Archive for the ‘orca whale watching by seattle’ Category

Misty Afternoon Spent With Killer Whales

Monday, June 23rd, 2014

Well, well, well, we have whales again! It’s been a great summer with lots of whales and today was no different. Unlike the past few days, the whales decided to take a jaunt up north towards Active Pass in Canadian waters. This was quite alright with Captain Mike, Naturalist Heather, passengers aboard M/V Sea Lion, and myself, since we are always a fan of crossing over into the friendly waters of our Canadian Neighbors. Aside from the occasional warnings that pop up on your cellphone, the sheer cliff-sides and calm waters associated with the Gulf Islands are more than enough to make up for those pesky warnings. And I’d say the whales agree, since we were accompanied by not only J pod, but also members of L Pod as well!

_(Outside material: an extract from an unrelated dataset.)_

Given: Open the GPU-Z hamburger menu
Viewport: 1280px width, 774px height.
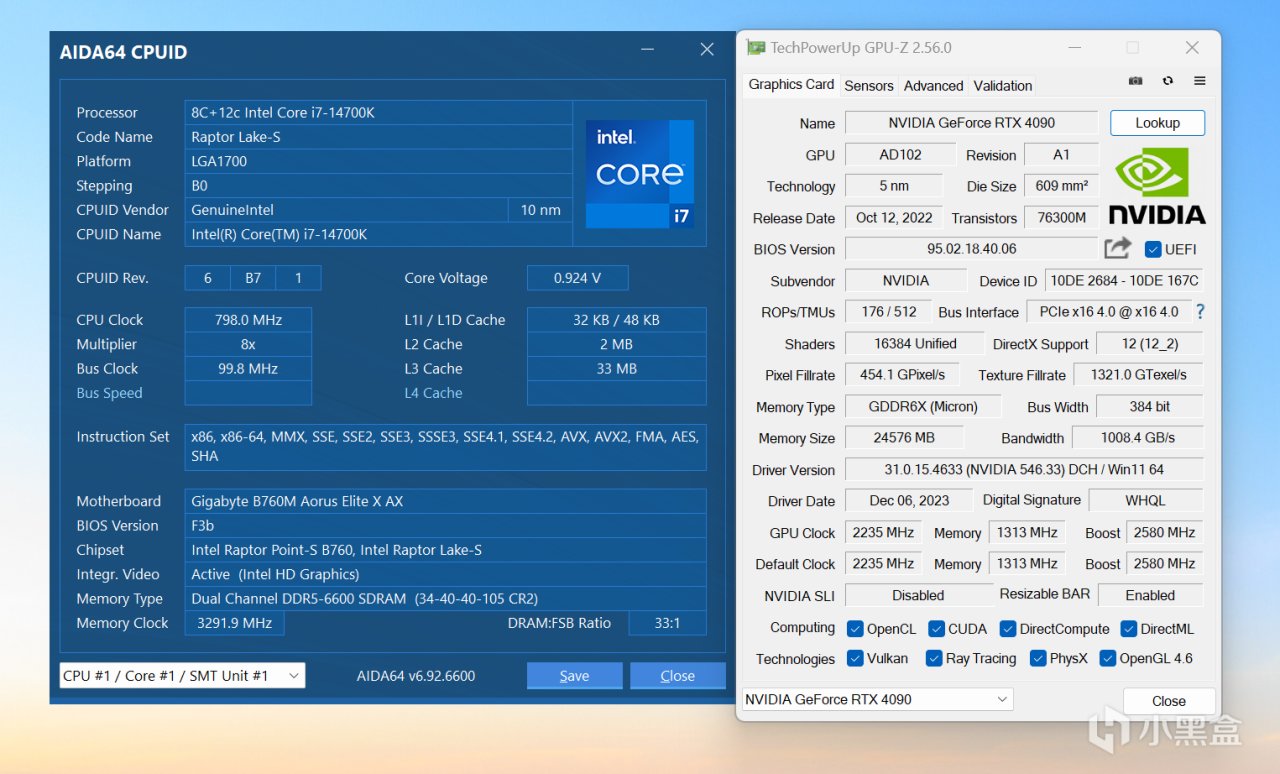Looking at the screenshot, I should [1199, 81].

The resident orcas appeared to be in resting mode, slowly meandering up through Swanson Channel just west of South Pender Island. Not a bad place to watch them cruising along as the fog slowly creeped along the tops of the islands, and the orcas below releasing powerful breaths. It was quite the beauty overload today, and was only enhanced by the misty afternoon weather! Here’s hoping for another true pacific northwest feeling day on the water!

 

Caitlin, Naturalist

San Juan Safaris, M/V Sea Lion

Solstice Whales!

Sunday, June 22nd, 2014

Whales, what a lovely sight indeed. A group of L Pod whales spy hopping and tail slapping? Even cooler! The summer solstice proved to be a great day for whale watching, which is perfect since there is never enough light in the day to watch all the amazing things these whales are capable of. Captain Mike, Naturalist Heather, and our passengers aboard M/V Sea Lion made a bee line from Friday Harbor out to the westside of the island in search of our resident whales. Low and behold we found them spread out along the west side of the island. And with the help of our trusty dusty, whale identifying extraordinaire, Naturalist Heather, we knew we were hanging out with Fluke and Race Rocks.

Not only were the whales out, but also the poop sniffing canine, Tucker. Tucker and the crew of R/V Mojo, were following closely behind L-pod hoping to pick up a scent of the highly sought after orca feces. These feces help with knowing the stress hormones and overall well-being of the orcas in the area.

Overall it was a great day to be on the water and observe nature on a fantastic Solstice!

 

Naturalist  Caitlin

San Juan Safaris, M/V Sea Lion

Minke madness with a bonus of orcas!

Saturday, June 21st, 2014

Today was an outstanding day on the water! The weather was gorgeous and warm and the water was flat calm. Spent the afternoon trip with some transients near Battleship island and a small part of J pod the J17s hanging out near turn point on Stuart island. Had many opportunities to see the whales in all their glory, with a number of breaches and spy hops, but this was just the first trip of the day.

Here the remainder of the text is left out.